**GIVEN PASSAGE:**
I am looking for peoples opinions on the above and whether they’ve considered the factors I’ve raised, so please do comment below or reach out to me with your thoughts.

4 Replies to “Will we be able to capture 802.11ax frames?”

  1. Hi Andrew, I share some of these questions myself. I think we should distinguish between single-user 11ax and multi-user 11ax. The large majority of the time, 11ax uses the SU Tx mode that any 11ax adapter with monitor mode capability is able to capture today. This is no different from capturing previous PHY’s, just higher data rates and a new preamble. When MU operation occurs (OFDMA), we can still capture trigger frames and BlockACK’s to let us know it happened.

    OFDMA is the challenge. We have seen techniques that work today to capture the DL RU’s from a single target MAC using the Intel AX200. UL OFDMA is still a problem, but given that the AP’s trigger frame describes how the client’s UL transmission will occur, a capturing device that is configured to “follow” that client should be able to tune its radio to receive it.

    Capturing everything inside a OFDMA transmission might require specialized hardware positioned near the AP. It will need to tune its radio identically to the AP during DL and UL OFDMA transmissions, based on what it hears in the preceding trigger frames and the HE preamble. It may not be possible for typical client adapters in monitor mode to do that, but I hold out hope that it is possible.

Screen grounding examples:
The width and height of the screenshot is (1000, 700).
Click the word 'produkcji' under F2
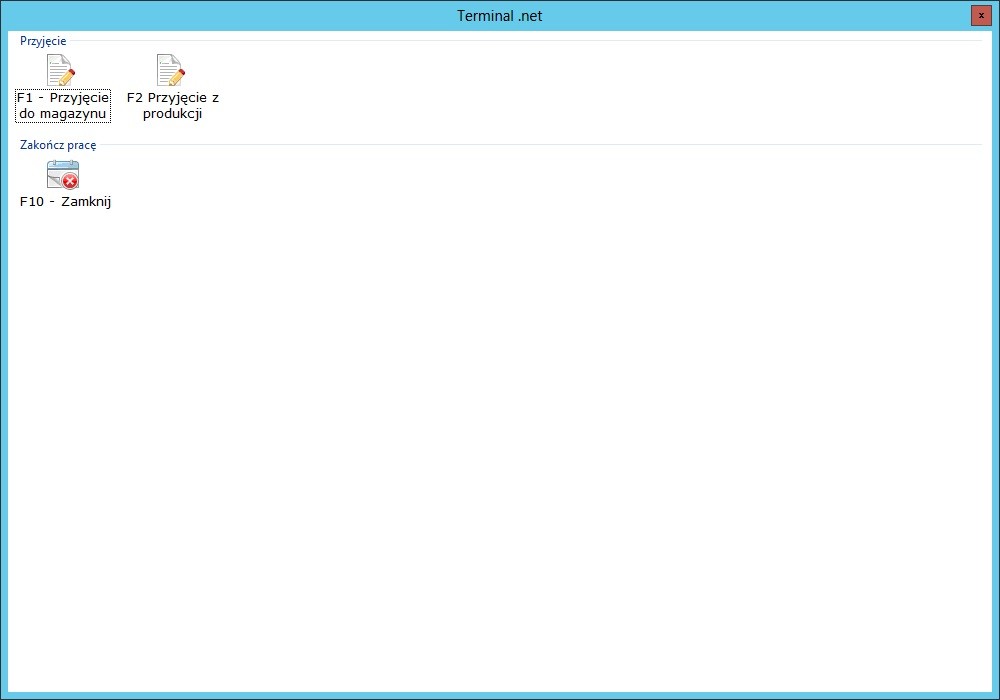pos(172,114)
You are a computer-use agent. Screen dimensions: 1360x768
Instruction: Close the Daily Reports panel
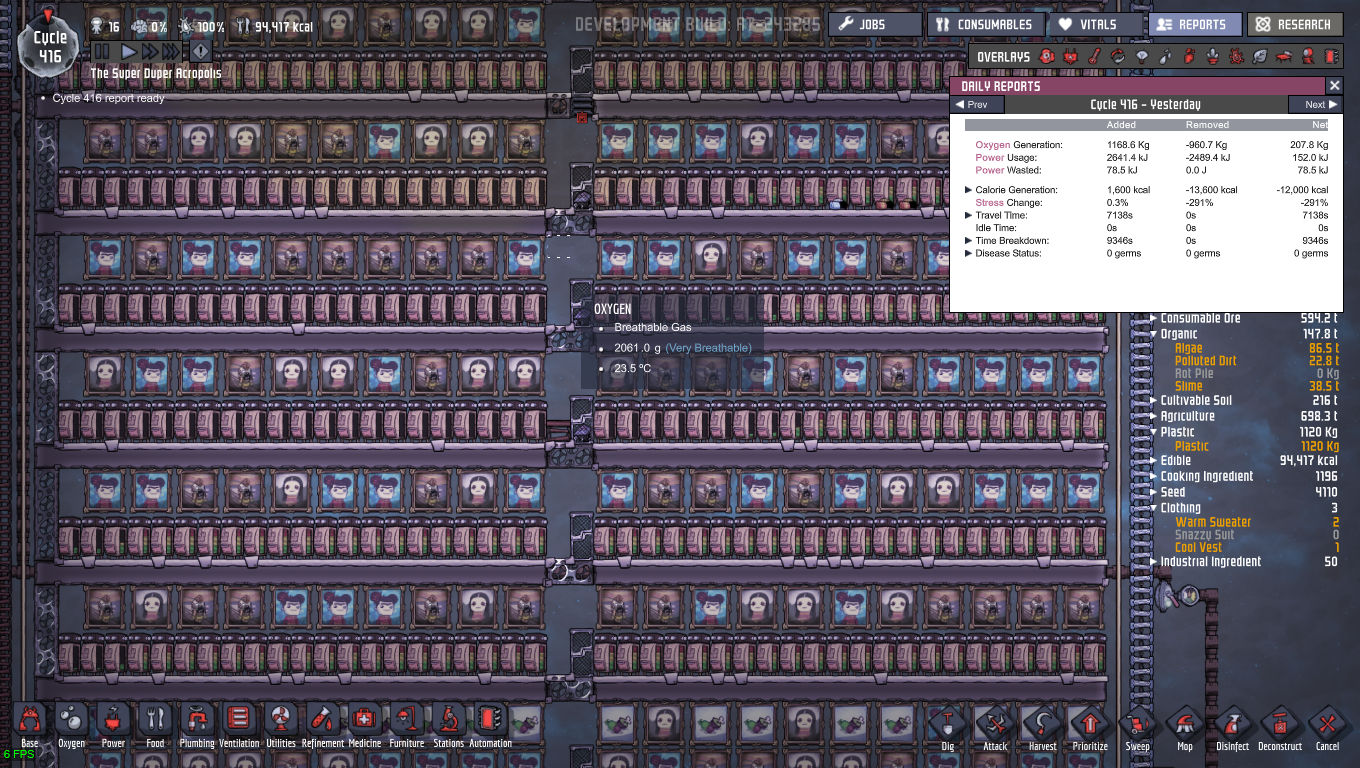[x=1334, y=86]
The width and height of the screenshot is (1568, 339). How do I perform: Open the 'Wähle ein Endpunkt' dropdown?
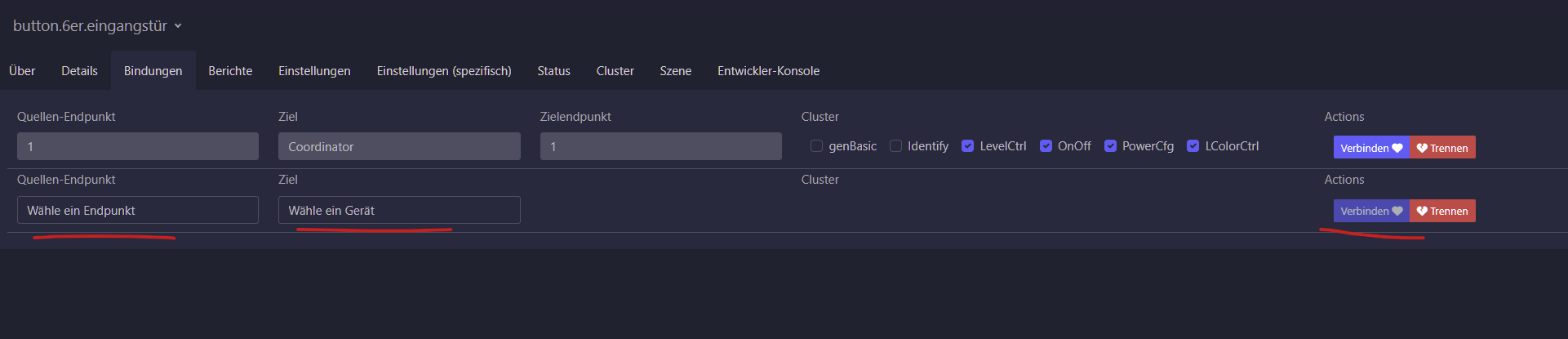(x=138, y=210)
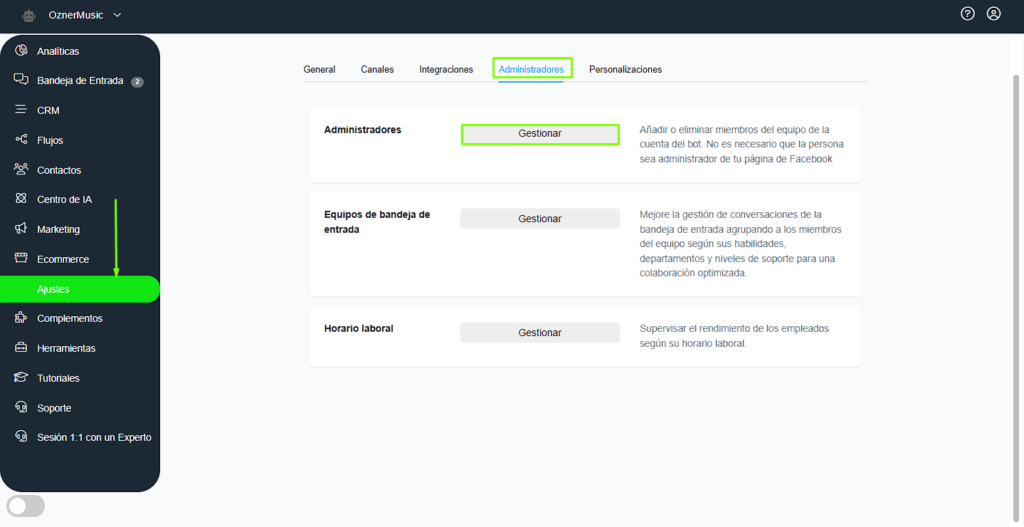Screen dimensions: 1024x527
Task: Click Gestionar for Administradores
Action: (x=540, y=134)
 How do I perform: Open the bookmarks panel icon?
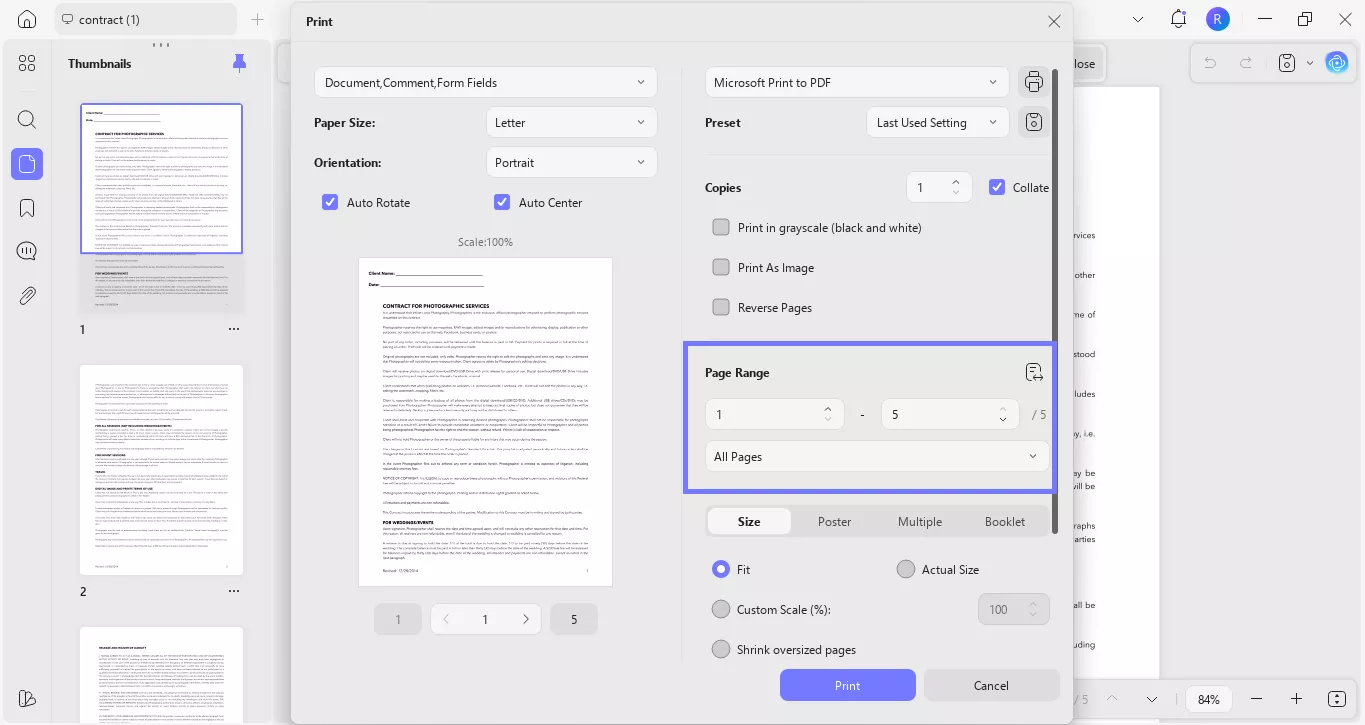click(27, 208)
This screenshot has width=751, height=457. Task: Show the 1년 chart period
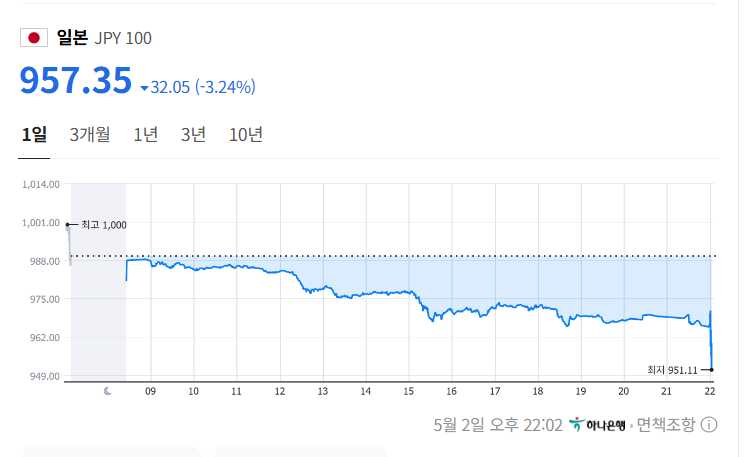pos(145,135)
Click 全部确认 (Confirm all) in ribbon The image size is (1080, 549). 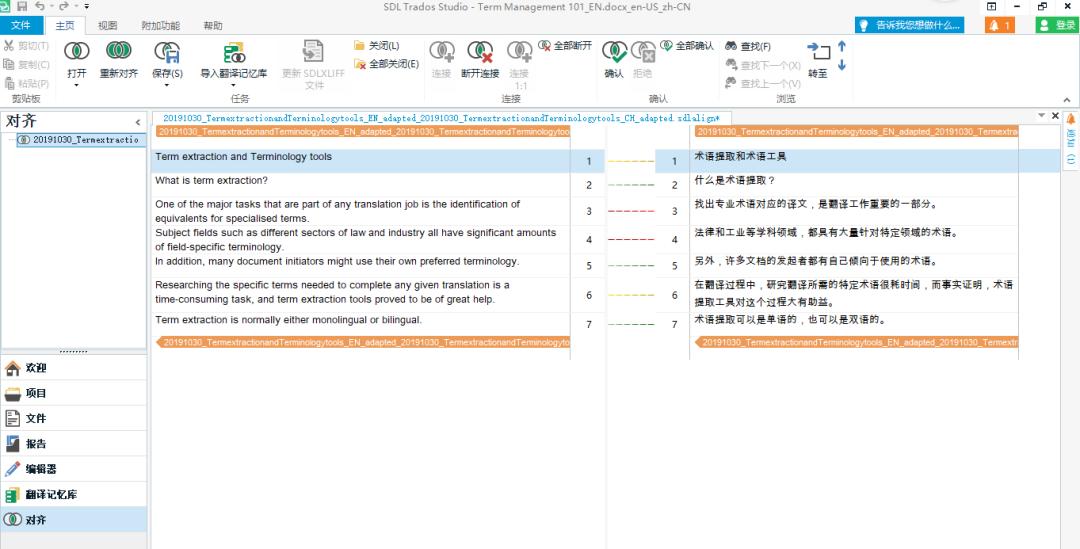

**TASK SET:**
a) Answer these questions using the discussion of capturing 802.11ax frames:
(i) Which transmit mode does 11ax use the large majority of the time?
(ii) Which adapter has been used with techniques that capture the DL RUs from a single target MAC?
(iii) Where might specialized hardware need to be positioned to capture everything inside an OFDMA transmission?
b) Carry on the discussion of capturing 802.11ax frames, picking up after its final sentence.

**RESULTS:**
a)
(i) The single-user (SU) Tx mode.
(ii) The Intel AX200.
(iii) Near the AP.

b)
    Also note that protected management frames are only encrypted if they are unicast, and this is done using the existing PTK. They can be decrypted after capture. Unicast frames that precede the 4-way handshake, and broadcast frames are not encrypted by 11w.

    So I agree. I still believe over-the-air 802.11ax packet capturing has a future.

  2. We’ve made a lot of progress, more than some would have thought possible. We can do some capturing at least of OFDMA right now but it’s super hack-ish and not very easy. And then there’s the fact that even finding some OFDMA to capture can be hard.

    It’ll be interesting to see where it ends up for sure.

  3. Good post Andrew. I am having a simlar side conversation with our developers here @ Fortinet. If i find out anything of interest i’ll be sure to contribute. I think Jim hit the nail on the head with differentiating SU ax and MU ax the former being a lot simpler to capture. Early days but it is right to be discussing this now.